Dressez la liste des souvenirs que la rédaction de CNIS associe au ZX81 dans le texte sur le ZX81, un souvenir par ligne.

■ **Texte support**
•••••
Le Reg « hardware » nous offre 5 pages de pure nostalgie à l’occasion du trentième anniversaire du ZX81 (ou plus exactement de la sortie de son grand frère, le ZX80, livré en « kit » et en livrée blanche). 5 pages émaillées de publicités de l’époque, de remise en perspective par rapport aux produits concurrents d’alors.
Pour la rédaction de CNIS, le ZX81, c’est çà… et un peu plus.
– La file d’attente devant les portes de la seule boutique parisienne pour repartir avec le « kit » le plus convoité de l’époque
– La bataille acharnée pour récupérer les deux ouvrages indispensables d’alors : la ROM désassemblée du ZX par Ian Logan : Tome 1, de 0000H à 0F54H, Tome 2 de OF55H à IDFFH
– Les publicités du Financial Times clamant « pourquoi dépenser plus de 60 dollars pour vous apercevoir que l’informatique vous dégoûte ? »
– Les dépressions nerveuses provoquées par les plantages successifs lorsque les faux-contacts de « l’extension 16K » provoquaient un BSOD (black screen of death… le ZX était monochrome)
– Le bruit caractéristique des programmes enregistrés sur cassette… qui se transformait en chant mélodieux après utilisation du « fast load monitor »
•••••
■ **Données affichées**
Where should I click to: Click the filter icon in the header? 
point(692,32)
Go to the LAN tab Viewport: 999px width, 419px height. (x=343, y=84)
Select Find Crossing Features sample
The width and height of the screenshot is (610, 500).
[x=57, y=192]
•••••
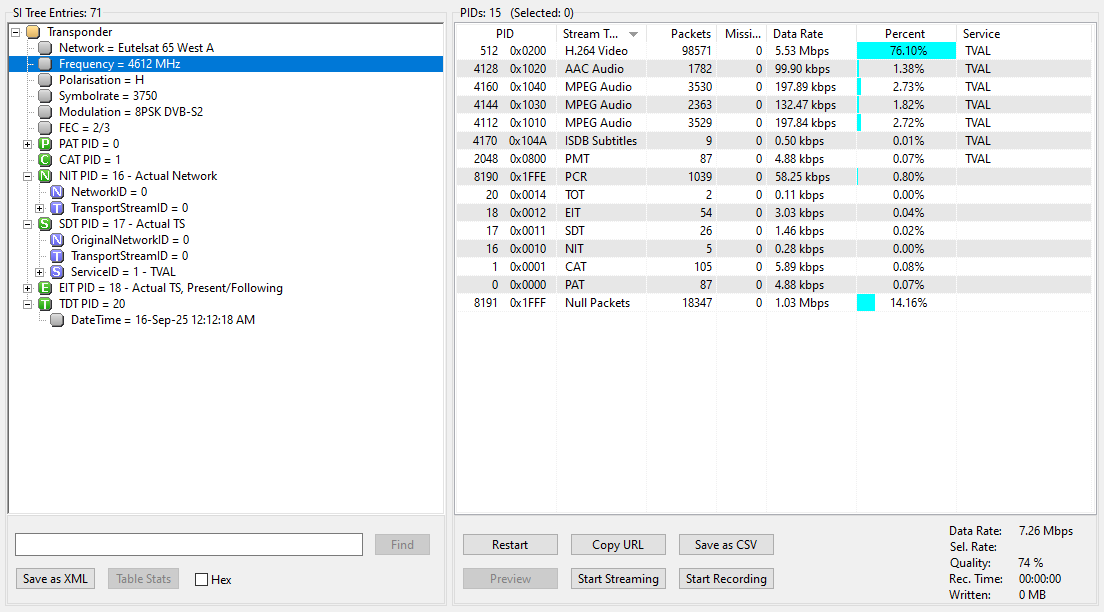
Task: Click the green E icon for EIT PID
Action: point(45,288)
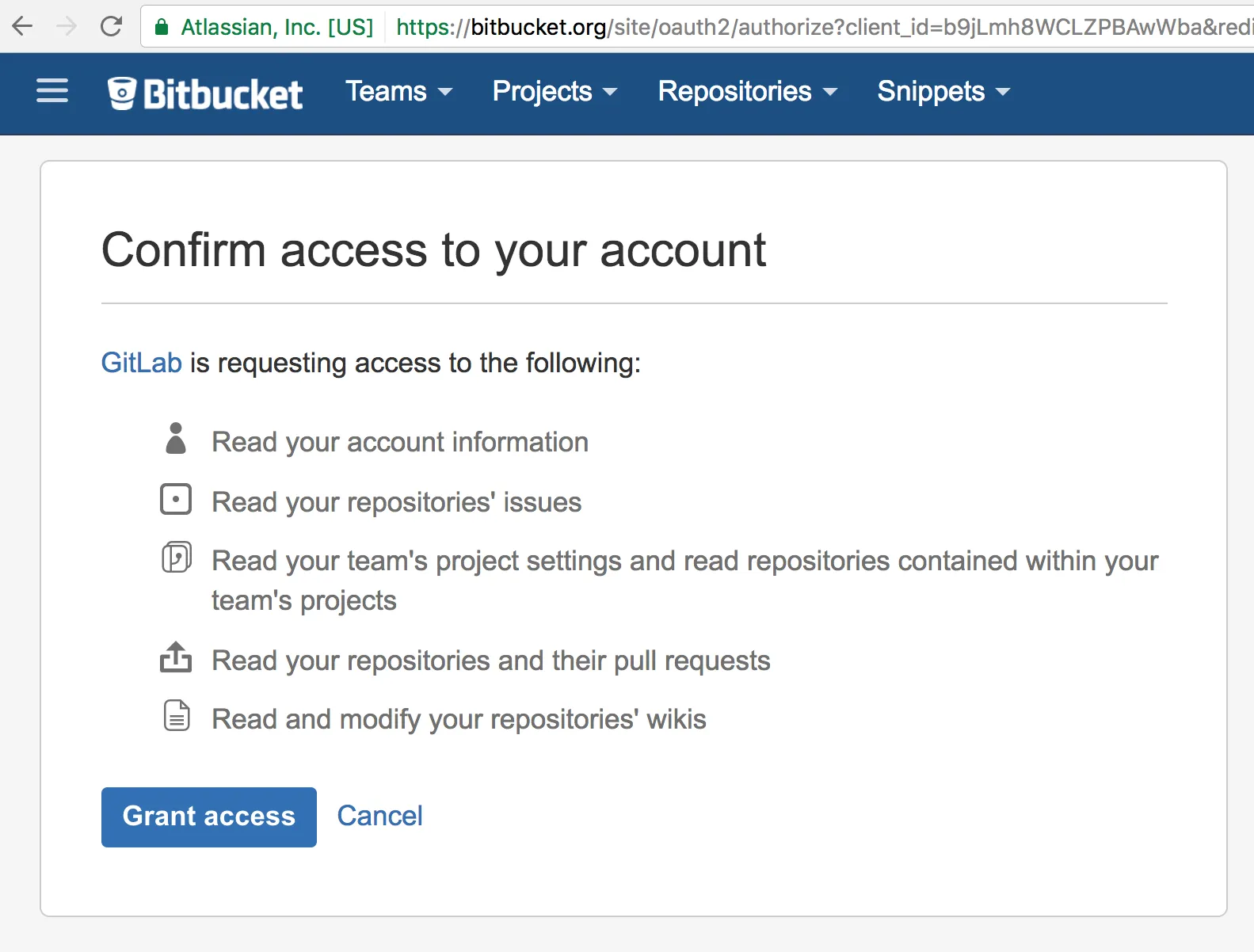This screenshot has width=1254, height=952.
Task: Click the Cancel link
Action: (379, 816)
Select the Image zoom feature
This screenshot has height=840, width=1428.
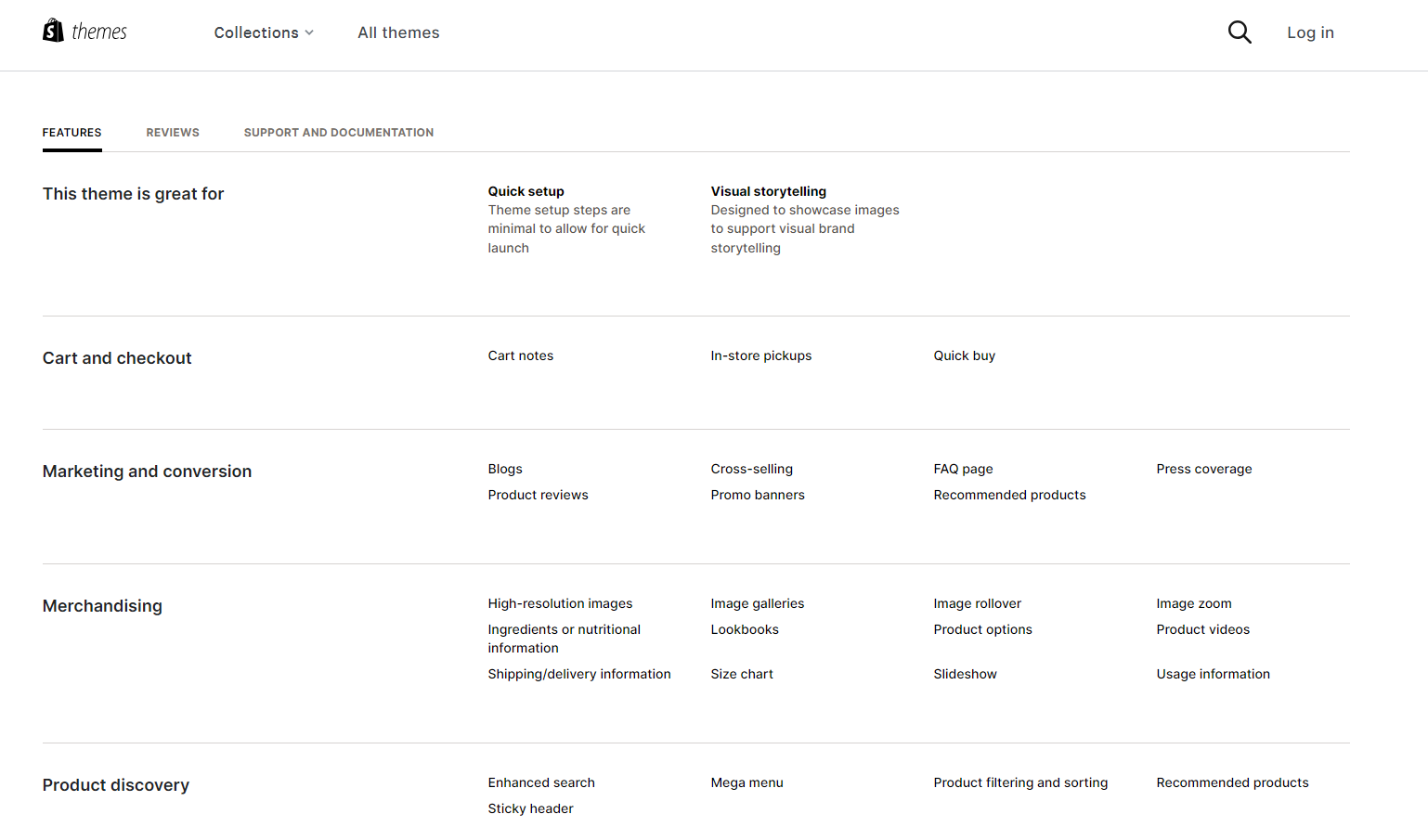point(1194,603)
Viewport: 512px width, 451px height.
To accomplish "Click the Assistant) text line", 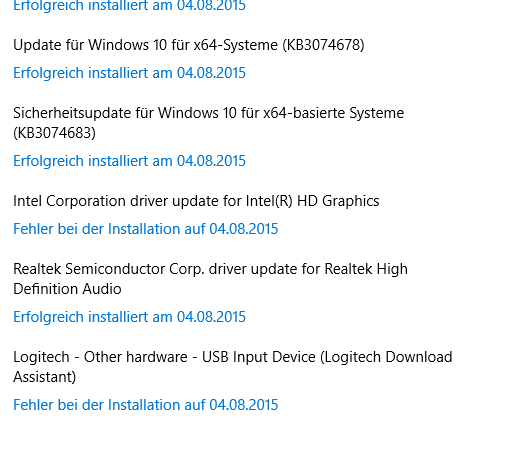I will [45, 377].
•••••
■ **Résultat attendu**
La file d'attente devant la seule boutique parisienne pour repartir avec le « kit » le plus convoité de l'époque
La bataille acharnée pour récupérer les deux tomes de la ROM désassemblée du ZX par Ian Logan
Les publicités du Financial Times demandant « pourquoi dépenser plus de 60 dollars pour vous apercevoir que l'informatique vous dégoûte ? »
Les dépressions nerveuses dues aux plantages provoqués par les faux-contacts de « l'extension 16K »
Le bruit caractéristique des programmes enregistrés sur cassette, devenu chant mélodieux avec le « fast load monitor »